● **ACTION ITEM**
Find the line with "Image resolution: width=668" in the data below. Repeat it and every line after it up to the end, exactly, but drop the pictures.

Source data:
________
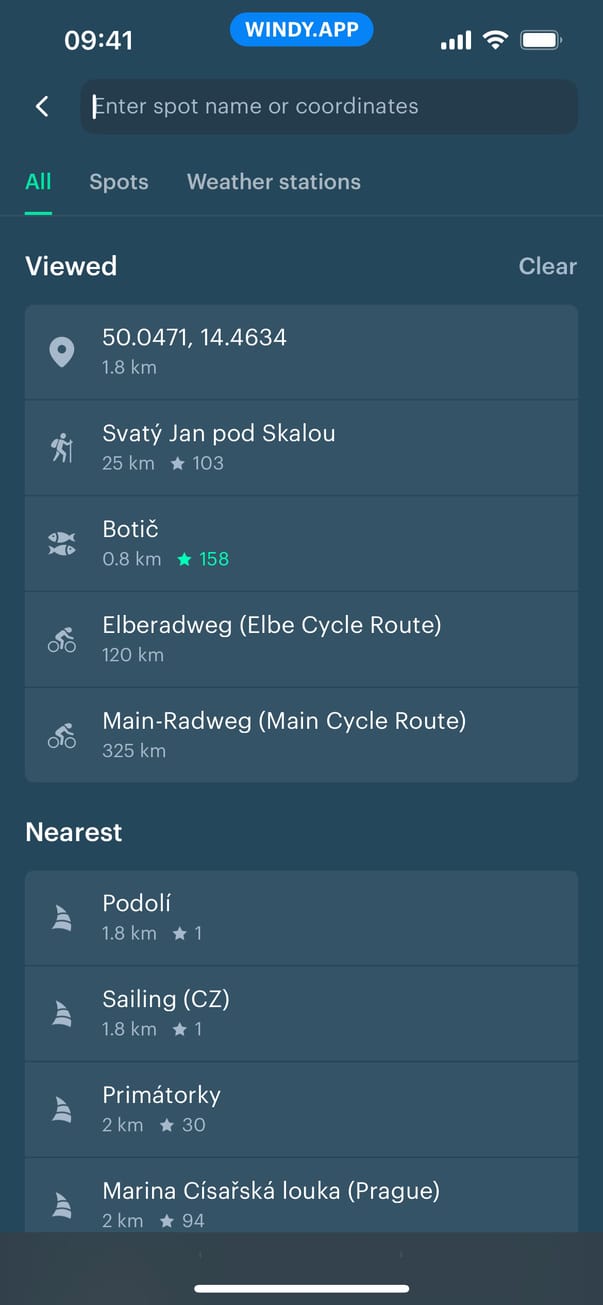Image resolution: width=603 pixels, height=1305 pixels.
Task: Switch to the Weather stations tab
Action: coord(273,182)
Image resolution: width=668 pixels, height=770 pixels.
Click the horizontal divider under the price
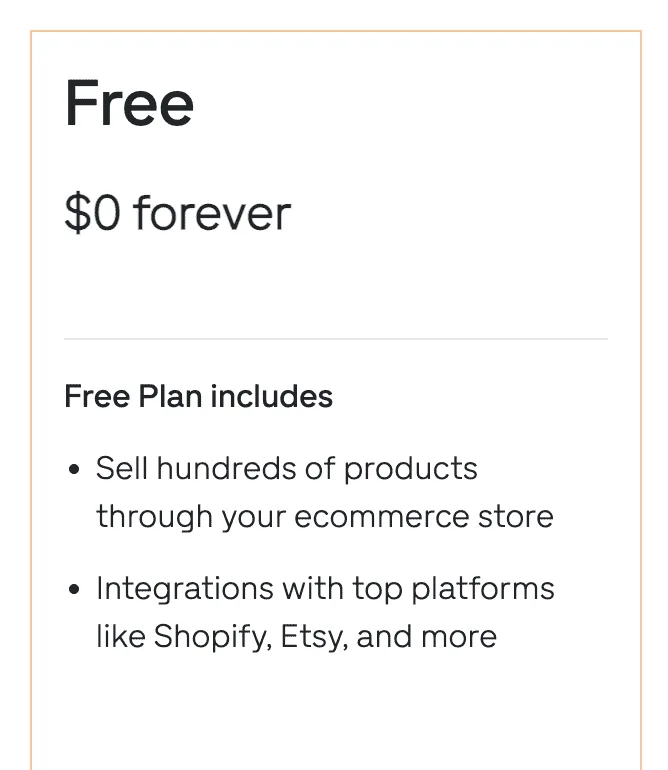[x=335, y=339]
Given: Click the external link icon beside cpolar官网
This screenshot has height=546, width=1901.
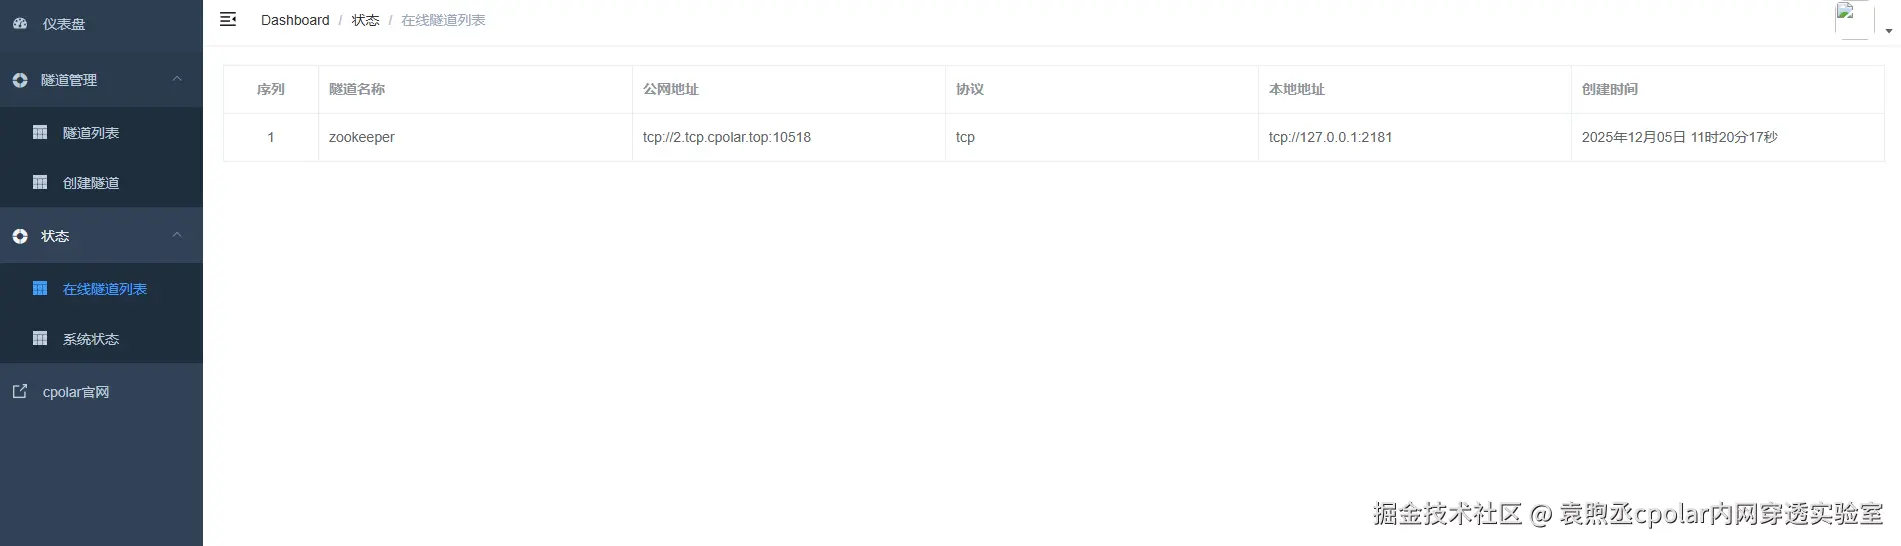Looking at the screenshot, I should 20,391.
________
● **RESULT**
Image resolution: width=668 pixels, height=770 pixels.
Click the horizontal divider under the price
[x=335, y=339]
Given: Click the external link icon beside cpolar官网
This screenshot has height=546, width=1901.
Looking at the screenshot, I should 20,391.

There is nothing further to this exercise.